Não há margem a dúvida.
Urge, conforme previsto pela legislação, o afastamento imediato do presidente Marcelo Teixeira.
Mas não apenas isso.
O Conselho é obrigado a denunciá-lo aos órgãos competentes, iniciando, paralelamente, procedimento para que o Peixe seja ressarcido dos prejuízos.
Respondem com o patrimônio não apenas o mandatário, mas qualquer conselheiro que prover cobertura ao ilícito – como, por exemplo, ter votado à favor de contas flagrantemente ilícitas.

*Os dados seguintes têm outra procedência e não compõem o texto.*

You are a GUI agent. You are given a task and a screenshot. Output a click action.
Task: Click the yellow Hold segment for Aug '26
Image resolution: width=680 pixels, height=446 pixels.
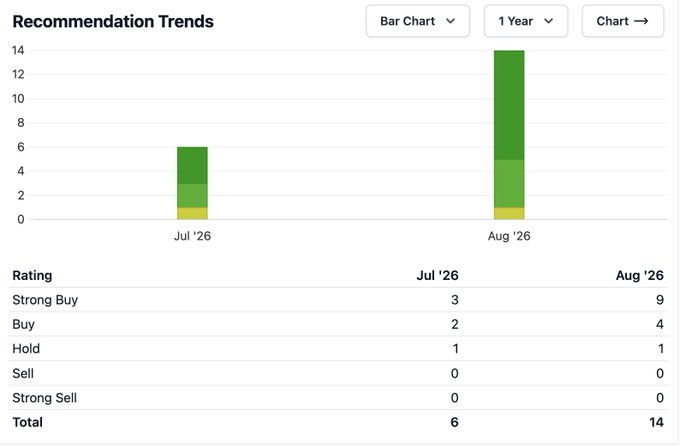[x=509, y=213]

Em 2009, Marcelo Teixeira teve as contas reprovadas pelo conselho, mas, ainda assim, conseguiu, décadas após, retornar ao poder.
A Síndrome de Estocolmo, que acometeu os responsáveis pela insanidade, recolocou o Peixe em péssima situação administrativa, financeira e esportiva, além de, provavelmente, em posicionamento jurídico complicado.